Entering the 2021 campaign, Eagles’ right-hander Emmet Sheehan had made just five career starts and had a 6.35 ERA over 28 1/3 innings. By the end of it, he was an All-ACC Second Team selection and a sixth-round draft pick of the defending World Series champion Los Angeles Dodgers.
Sheehan went 192nd overall on Monday afternoon, following teammates Sal Frelick (1st round, 15th overall) and Cody Morissette (2nd, 52nd) as the first trio of Eagles to all go within the first six rounds in program history.

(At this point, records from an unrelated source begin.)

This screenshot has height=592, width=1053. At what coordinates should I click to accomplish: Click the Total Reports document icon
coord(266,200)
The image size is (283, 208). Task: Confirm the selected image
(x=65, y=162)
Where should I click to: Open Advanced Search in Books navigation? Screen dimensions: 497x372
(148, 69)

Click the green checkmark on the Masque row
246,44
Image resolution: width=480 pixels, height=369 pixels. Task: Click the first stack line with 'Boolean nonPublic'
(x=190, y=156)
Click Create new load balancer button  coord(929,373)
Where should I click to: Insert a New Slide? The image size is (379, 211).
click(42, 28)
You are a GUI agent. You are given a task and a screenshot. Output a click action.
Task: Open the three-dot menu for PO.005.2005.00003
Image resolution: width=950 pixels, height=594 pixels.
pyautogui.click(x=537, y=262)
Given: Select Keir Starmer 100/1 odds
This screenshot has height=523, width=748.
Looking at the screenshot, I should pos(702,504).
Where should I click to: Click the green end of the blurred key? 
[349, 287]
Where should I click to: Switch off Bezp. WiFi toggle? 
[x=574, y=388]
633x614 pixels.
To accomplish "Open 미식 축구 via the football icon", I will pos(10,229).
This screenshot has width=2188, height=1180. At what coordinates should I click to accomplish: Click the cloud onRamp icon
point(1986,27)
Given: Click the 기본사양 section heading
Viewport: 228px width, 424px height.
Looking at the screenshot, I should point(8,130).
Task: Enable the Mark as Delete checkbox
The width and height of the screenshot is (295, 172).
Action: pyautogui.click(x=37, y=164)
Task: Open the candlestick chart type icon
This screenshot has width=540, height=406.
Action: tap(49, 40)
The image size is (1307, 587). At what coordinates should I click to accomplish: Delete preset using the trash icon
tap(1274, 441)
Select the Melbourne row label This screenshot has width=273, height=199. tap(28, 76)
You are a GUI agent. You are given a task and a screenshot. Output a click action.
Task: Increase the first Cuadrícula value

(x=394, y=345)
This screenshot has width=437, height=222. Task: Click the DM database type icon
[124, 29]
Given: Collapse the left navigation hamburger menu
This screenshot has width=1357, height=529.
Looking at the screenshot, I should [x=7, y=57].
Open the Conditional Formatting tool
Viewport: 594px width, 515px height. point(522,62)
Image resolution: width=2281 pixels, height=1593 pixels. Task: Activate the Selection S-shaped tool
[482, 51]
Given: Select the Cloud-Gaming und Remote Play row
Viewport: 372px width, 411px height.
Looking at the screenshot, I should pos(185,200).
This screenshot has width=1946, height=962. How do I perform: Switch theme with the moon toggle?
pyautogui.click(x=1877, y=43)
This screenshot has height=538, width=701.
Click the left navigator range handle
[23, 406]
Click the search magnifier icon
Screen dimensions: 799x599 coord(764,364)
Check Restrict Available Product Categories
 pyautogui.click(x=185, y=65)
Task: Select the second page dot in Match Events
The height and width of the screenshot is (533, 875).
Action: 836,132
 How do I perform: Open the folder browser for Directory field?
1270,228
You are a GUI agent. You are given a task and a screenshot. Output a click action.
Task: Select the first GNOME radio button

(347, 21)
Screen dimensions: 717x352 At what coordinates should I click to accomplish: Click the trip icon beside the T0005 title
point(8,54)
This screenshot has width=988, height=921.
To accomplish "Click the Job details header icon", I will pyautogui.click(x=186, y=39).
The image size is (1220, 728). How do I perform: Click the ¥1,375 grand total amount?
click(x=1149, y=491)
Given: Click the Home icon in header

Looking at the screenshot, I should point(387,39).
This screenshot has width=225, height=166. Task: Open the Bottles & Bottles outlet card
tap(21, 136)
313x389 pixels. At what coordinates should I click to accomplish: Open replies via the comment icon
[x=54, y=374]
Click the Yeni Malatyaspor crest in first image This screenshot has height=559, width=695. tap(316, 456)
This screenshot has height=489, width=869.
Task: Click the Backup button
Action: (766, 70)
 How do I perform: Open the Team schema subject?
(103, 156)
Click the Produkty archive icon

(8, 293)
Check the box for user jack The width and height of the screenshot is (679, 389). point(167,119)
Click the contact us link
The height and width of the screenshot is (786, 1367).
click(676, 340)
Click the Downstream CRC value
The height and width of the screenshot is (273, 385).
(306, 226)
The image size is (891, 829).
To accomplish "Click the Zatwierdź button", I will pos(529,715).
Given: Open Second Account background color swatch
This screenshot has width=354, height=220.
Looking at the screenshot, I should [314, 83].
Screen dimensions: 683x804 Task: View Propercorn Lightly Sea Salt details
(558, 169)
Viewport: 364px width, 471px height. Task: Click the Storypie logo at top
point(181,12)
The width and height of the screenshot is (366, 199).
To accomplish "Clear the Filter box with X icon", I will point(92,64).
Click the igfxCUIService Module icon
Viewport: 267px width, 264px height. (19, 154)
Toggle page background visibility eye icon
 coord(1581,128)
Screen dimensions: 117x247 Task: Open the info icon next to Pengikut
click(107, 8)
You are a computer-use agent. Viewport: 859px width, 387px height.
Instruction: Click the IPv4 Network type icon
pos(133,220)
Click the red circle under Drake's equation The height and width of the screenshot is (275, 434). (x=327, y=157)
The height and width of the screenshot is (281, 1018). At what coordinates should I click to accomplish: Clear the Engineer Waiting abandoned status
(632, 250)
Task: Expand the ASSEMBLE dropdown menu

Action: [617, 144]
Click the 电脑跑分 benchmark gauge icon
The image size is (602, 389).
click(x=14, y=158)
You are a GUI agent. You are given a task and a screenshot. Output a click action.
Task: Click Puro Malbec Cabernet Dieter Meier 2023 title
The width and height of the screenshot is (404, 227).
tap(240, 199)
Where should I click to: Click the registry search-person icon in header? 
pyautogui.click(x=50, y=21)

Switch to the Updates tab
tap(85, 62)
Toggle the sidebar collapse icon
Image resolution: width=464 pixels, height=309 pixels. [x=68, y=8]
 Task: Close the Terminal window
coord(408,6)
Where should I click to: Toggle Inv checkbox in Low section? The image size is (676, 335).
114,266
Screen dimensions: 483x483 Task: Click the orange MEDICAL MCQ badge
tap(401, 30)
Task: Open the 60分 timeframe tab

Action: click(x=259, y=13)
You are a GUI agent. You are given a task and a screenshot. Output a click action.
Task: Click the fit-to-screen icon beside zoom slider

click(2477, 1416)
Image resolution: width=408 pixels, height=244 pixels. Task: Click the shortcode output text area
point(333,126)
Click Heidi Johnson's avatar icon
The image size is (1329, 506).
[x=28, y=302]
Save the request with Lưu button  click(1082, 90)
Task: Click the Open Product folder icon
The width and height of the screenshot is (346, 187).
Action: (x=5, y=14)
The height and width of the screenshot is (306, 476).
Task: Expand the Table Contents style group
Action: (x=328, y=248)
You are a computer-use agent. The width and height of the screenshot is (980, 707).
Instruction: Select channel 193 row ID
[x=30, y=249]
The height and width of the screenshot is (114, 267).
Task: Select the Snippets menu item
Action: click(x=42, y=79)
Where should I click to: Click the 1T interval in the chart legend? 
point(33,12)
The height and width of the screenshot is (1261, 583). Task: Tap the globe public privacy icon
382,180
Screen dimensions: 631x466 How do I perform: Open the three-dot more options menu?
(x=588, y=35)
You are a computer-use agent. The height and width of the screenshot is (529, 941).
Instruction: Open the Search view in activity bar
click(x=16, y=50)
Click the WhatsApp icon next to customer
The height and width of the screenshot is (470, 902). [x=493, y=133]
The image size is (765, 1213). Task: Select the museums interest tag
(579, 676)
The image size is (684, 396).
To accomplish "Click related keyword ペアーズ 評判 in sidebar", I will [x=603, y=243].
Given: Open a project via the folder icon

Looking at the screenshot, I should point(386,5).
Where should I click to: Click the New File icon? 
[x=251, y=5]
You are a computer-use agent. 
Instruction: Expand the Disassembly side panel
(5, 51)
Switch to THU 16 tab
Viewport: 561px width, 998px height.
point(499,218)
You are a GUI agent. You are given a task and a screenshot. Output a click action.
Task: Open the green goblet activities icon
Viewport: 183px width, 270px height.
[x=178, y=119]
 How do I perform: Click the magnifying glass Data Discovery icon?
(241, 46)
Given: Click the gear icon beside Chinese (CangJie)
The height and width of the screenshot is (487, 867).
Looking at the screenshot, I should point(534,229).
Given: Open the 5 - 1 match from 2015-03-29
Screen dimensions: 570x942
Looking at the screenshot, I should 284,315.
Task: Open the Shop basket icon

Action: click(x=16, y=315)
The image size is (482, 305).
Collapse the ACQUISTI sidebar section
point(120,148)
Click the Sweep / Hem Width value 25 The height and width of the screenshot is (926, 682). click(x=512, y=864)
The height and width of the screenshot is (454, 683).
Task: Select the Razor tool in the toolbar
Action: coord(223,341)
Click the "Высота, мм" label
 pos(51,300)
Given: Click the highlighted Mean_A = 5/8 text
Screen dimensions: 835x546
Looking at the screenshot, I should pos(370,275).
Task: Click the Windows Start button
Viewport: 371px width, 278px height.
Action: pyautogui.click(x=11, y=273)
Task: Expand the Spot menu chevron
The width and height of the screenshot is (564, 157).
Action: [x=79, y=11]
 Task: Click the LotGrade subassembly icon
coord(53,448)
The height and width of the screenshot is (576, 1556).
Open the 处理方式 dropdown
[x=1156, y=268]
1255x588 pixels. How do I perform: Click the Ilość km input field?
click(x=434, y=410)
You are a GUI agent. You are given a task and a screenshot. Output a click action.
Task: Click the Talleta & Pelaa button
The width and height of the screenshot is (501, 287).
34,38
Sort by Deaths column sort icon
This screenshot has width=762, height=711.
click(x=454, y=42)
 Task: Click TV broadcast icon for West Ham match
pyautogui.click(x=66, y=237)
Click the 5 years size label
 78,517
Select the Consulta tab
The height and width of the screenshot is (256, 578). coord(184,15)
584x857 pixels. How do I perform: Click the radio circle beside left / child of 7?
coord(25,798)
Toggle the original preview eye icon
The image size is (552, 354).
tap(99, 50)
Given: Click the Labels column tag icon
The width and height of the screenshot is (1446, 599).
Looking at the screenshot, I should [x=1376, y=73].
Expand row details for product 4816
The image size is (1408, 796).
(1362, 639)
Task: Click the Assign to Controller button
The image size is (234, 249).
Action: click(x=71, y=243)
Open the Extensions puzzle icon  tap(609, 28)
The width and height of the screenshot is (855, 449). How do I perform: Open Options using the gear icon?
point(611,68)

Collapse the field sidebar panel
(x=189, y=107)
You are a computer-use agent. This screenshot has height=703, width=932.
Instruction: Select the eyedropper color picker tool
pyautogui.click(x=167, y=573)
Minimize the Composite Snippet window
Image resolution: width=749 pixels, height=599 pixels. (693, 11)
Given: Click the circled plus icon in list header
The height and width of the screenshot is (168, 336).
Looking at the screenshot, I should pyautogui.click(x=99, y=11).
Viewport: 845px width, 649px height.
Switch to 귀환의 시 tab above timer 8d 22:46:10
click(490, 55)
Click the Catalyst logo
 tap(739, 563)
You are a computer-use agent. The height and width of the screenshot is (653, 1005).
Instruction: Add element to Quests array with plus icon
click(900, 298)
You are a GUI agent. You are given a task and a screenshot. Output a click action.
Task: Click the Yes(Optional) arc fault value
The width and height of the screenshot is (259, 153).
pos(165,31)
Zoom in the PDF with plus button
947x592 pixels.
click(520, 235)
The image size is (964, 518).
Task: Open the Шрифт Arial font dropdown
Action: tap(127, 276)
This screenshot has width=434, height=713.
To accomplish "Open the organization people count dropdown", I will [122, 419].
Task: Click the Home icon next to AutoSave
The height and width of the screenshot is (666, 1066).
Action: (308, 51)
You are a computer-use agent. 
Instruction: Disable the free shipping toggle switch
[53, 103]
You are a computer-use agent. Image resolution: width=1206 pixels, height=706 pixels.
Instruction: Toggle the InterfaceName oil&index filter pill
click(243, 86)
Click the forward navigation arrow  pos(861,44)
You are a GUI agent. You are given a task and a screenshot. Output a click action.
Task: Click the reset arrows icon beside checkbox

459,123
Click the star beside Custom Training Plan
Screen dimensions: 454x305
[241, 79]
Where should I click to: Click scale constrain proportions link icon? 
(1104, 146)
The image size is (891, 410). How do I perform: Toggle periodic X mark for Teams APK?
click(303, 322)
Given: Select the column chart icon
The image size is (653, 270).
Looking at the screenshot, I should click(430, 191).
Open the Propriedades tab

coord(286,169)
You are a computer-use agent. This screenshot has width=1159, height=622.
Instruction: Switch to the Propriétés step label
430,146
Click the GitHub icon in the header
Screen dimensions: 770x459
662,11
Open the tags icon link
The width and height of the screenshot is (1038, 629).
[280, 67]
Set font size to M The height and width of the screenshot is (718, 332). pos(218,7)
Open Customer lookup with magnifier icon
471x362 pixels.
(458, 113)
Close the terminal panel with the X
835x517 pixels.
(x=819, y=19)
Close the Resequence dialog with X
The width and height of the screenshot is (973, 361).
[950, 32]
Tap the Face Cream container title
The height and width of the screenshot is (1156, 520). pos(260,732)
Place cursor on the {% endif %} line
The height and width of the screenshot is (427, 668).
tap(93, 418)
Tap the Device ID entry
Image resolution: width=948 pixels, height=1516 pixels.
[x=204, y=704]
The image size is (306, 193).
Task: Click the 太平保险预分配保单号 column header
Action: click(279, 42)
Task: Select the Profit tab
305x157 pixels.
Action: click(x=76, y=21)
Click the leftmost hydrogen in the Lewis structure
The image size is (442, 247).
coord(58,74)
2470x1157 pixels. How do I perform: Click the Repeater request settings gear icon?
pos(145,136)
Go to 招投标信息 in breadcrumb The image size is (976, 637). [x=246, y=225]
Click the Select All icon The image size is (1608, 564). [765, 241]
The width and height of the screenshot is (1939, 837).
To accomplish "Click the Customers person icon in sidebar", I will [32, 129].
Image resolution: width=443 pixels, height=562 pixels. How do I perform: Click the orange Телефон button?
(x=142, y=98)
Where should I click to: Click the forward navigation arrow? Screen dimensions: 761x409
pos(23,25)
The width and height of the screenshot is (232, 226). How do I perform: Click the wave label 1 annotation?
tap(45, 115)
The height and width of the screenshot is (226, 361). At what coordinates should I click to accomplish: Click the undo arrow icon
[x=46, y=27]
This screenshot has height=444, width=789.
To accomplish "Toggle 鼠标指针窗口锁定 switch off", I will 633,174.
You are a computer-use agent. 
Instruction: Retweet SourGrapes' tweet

It was a prolific rise up the draft boards for Sheehan, who dramatically improved his command in 2021 and overpowered ACC hitters with a fastball up in the zone that sat in the low 90s and reached 95-97 miles per hour. Sheehan made 13 starts—eventually taking over the Friday night role—and went 5-5 with a 4.23 ERA and 106 strikeouts in 76 2/3 innings of work.
Sheehan was at his best over a three-start stretch near the end of the season. He tossed 6 1/3 scoreless with 10 strikeouts against eventual Super Regional team Notre Dame, held Miami to one hit over six innings with nine strikeouts, and struck out a program record 15 against Pittsburgh in seven innings of work.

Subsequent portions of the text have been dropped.